## PAGE EXCERPT
____________________

Most games don't have crafting, there are other reasons to play.
I'm not building the tech tree with some high-level goal in mind, top-down. I'm instead looking at what tech we currently have and thinking: Where can I go from here? What's the next step? And most importantly, what would people who had this current tech be desperately trying to make next? Probably not glass or gunpowder.... they'd probably be trying to farm some more crops and domesticate some more animals.
"If I had asked people what they wanted, they would have said faster horses."
Technology depends not only on people's needs, but also on physics. You don't have that limitation since you're the one creating physics in the game.
Unless they're from Earth and they're remembering Earth technology, not inventing? In which case they'd be gunning for electricity.
I think having to build wells far from home is good, makes it necessary to preserve information about their location.
breezeknight, I think you're attacking a strawman. I haven't mentioned morality at all.
Humanity is supposed to simulate human empathy that makes one feel bad about killing someone or having a social fight with someone, regardless of morality or consequences.
Humanity is generated by all elderly people, so it helps the party that has more people that live to old age.
I agree with this. What I meant by "not up to the designer" is Jason, himself, monitoring specific players and making a judgement call on whether or not that person is a griefer.
I agree, that's not sustainable.
Joriom said that he kills most players by sabotage, not a knife. That is definitely griefing, but clearly not murder.
Oh, by "parties" I meant groups of players, so I intended to include (one kind of) murder as damage.
But it's true that there's a difference between property damage and homicide. Death is inherently irreversible, plus it directly affects the attacked party's ability to recover and retaliate.

____________________

## MATERIAL PROVIDED
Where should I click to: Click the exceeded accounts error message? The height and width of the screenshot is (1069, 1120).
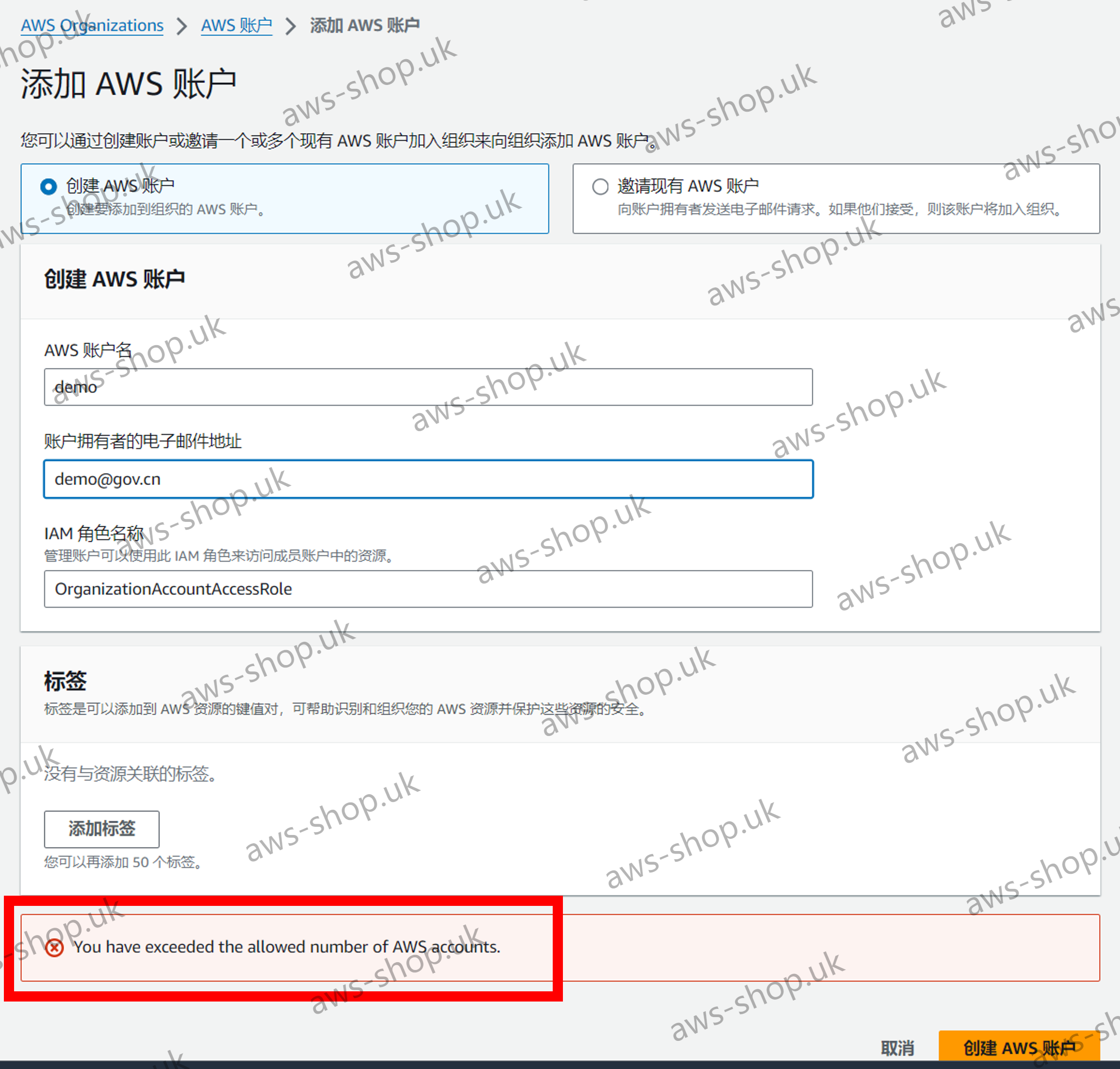[287, 947]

____________________

## REQUIREMENT
Reproduce word for word the stretch of the game discussion that opens with "I think having" and closes with "to old age.". Rely only on the game discussion, not on the material.

## RESPONSE BELOW
I think having to build wells far from home is good, makes it necessary to preserve information about their location.
breezeknight, I think you're attacking a strawman. I haven't mentioned morality at all.
Humanity is supposed to simulate human empathy that makes one feel bad about killing someone or having a social fight with someone, regardless of morality or consequences.
Humanity is generated by all elderly people, so it helps the party that has more people that live to old age.